## Activity
Continue the news article about the UN aid appeal for the Palestinians, starting right after its last sentence.

*** Extract ***

Money would make Palestinians 3rd-highest recipient of aid; last month, donors pledged $7.7b.
By JUDY SIEGEL, AP
International agencies asked donor countries on Tuesday for $462 million in aid to the Palestinians for 2008, to counter rising poverty and the closure of Gaza by Israel and Egypt.
The appeal came from UN aid agencies and dozens of nongovernmental organizations. If the money is granted, the Palestinians would become the third largest recipient of such aid after Sudan and Congo, according to the UN's Office for the Coordination of Humanitarian Affairs.
In December, dozens of donor countries and international organizations pledged $7.7 billion in aid to the Palestinians over three years. Some of the aid would go to the Palestinian Authority, some to development projects and some to international agencies. The money requested Tuesday would come out of the December pledges, but it remains unclear whether the goal will be met.
UN officials said their appeal was realistic, but would barely make a dent in rising poverty and unemployment, especially in Gaza.
"This is like a painkiller in a drip feed to a man suffering years with a sick body," said Filippo Grandi, deputy commissioner general of the UN Relief and Works Agency.
On Monday, Grandi's agency and the World Food Program said they would have to suspend food distribution to hundreds of thousands of Gazans by the end of the week for lack of truck fuel, if the closure continues. On Tuesday, Israel delivered fuel for Gaza's sole power plant, partially lifting the blockade.
The UN said most of the aid in 2008 would be used for food distribution and job creation. The UN, citing figures from the Palestinian Central Bureau of Statistics, said 79 percent of Gaza's estimated 1.5 million residents lived in poverty, and most relied on food aid.
UN officials said West Bank residents were also suffering, but to a lesser extent.
Almost half the Palestinians there live in poverty, Grandi said.

*** End of Extract ***
*** Recorded information ***

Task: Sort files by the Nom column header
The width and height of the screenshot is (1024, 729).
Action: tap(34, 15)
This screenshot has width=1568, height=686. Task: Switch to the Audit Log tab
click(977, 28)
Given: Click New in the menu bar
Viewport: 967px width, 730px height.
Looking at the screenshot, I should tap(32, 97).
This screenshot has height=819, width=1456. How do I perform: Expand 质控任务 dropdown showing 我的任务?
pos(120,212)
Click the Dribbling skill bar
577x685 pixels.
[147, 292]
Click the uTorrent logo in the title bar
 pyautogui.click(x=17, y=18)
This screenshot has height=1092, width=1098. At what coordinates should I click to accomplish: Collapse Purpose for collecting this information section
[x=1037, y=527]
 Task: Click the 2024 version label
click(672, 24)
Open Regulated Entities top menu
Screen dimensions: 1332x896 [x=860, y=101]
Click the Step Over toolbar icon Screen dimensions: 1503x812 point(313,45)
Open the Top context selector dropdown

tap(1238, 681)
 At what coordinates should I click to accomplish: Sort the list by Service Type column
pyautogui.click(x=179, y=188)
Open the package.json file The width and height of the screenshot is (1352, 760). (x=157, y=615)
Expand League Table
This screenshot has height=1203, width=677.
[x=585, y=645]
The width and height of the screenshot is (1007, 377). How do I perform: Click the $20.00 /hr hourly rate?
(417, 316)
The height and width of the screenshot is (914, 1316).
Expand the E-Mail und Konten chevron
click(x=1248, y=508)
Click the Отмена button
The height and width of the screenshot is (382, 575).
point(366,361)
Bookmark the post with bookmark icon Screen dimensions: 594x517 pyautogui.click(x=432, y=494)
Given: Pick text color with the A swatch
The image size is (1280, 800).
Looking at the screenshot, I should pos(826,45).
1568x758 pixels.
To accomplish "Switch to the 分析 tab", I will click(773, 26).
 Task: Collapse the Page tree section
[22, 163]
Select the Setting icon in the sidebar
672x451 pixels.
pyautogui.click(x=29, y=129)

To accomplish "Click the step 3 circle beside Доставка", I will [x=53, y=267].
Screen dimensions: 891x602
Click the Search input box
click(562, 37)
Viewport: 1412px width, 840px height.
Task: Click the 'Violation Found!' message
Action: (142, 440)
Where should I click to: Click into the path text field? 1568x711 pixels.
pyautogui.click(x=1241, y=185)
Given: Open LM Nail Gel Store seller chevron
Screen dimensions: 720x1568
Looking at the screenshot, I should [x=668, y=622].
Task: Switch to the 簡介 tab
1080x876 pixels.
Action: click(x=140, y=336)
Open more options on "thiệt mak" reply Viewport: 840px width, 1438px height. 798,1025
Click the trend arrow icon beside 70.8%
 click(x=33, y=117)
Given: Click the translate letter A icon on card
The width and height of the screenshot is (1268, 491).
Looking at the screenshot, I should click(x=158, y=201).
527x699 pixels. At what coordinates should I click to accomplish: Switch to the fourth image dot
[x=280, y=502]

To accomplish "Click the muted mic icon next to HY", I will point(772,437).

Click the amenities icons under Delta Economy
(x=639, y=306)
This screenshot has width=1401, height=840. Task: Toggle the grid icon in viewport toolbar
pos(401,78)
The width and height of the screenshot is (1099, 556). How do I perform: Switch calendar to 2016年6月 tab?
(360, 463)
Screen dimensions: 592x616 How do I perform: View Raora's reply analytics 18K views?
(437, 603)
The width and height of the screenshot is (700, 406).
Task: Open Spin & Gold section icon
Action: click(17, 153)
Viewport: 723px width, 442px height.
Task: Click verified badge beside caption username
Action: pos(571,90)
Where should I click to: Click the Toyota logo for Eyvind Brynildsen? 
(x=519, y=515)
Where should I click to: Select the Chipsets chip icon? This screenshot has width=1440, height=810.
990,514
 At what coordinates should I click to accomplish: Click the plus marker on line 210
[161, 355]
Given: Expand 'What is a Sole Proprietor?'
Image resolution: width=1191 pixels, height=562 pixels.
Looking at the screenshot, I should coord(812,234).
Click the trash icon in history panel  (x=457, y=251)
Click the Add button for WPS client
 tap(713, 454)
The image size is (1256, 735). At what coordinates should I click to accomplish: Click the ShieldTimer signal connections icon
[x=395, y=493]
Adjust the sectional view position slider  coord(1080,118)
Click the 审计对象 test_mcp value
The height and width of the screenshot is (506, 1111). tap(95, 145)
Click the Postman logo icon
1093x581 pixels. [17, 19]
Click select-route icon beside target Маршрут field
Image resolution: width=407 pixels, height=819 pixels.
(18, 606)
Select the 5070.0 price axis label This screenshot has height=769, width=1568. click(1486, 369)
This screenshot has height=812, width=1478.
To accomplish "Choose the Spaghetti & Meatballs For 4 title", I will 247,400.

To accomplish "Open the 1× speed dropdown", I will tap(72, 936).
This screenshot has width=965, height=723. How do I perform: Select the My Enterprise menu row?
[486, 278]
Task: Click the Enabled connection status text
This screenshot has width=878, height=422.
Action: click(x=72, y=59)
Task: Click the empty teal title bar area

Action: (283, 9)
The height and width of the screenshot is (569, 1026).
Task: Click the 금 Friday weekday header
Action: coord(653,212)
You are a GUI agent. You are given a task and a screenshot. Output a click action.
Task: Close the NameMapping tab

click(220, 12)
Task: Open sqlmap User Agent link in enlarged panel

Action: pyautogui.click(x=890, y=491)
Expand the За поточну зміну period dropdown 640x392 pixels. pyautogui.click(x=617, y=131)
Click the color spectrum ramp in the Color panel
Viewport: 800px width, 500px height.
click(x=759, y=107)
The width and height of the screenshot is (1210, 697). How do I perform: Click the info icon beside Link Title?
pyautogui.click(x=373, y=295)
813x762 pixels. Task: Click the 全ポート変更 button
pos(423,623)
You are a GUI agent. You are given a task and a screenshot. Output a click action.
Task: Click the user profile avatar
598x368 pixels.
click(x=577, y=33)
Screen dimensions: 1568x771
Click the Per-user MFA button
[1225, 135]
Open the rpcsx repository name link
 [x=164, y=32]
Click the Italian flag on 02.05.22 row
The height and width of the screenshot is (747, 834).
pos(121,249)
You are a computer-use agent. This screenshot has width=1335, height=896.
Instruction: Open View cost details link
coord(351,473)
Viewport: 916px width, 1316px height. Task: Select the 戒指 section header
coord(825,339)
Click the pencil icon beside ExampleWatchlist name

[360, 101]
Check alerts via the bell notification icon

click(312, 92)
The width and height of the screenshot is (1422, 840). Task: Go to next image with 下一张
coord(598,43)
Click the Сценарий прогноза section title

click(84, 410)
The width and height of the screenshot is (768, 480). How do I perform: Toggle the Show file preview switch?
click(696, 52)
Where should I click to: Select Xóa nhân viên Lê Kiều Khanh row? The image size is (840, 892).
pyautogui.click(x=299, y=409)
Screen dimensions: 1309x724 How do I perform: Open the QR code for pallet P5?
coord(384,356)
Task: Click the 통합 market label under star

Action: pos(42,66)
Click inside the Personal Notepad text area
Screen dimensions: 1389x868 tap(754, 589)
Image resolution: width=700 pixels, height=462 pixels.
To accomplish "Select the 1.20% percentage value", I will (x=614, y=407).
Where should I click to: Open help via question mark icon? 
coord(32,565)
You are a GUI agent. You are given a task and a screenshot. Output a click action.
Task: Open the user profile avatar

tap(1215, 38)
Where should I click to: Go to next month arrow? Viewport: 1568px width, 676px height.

*** End of Recorded information ***

## Task output
Also Tuesday, the International Red Cross issued a dire warning on the state of basic services in the Gaza Strip, calling on Israel to lift the blockade imposed on Thursday in response to Palestinian rocket and mortar attacks on western Negev communities.
The agency said a shipment would be allowed into Gaza later Tuesday, but that aid needed to be allowed into the Strip on a regular basis to prevent a complete collapse of health and sanitation services.
"Deliveries of essential humanitarian goods must be secured in the long run to prevent more hardship and to avoid the collapse of the already fragile infrastructure," said Dorothea Krimitsas, a spokeswoman for the International Committee of the Red Cross.
Krimitsas said the situation was precarious, with Gaza's hospitals pooling their fuel so that life-saving services could be maintained, such as surgery and intensive care units.
Medical supplies, however, were running out and health staff were having problems getting to work because transportation had become more difficult, Krimitsas told reporters.
"There is no functioning central heating in the hospitals," she added.
Dr. Margaret Chan, secretary-general of the World Health Organization (WHO), stated Tuesday that it is "concerned about the health situation in and around Gaza and the suffering this has caused for civilian populations in the area."
Chan also warned the frequent electricity cuts and the limited power available to run hospital generators have disrupted the functioning of intensive care units, operating theaters and emergency rooms.
"In the central pharmacy, power shortages have interrupted refrigeration of perishable medical supplies, including vaccines," the WHO statement read. "WHO consignments of essential medicines and consumables have recently been delayed at the border."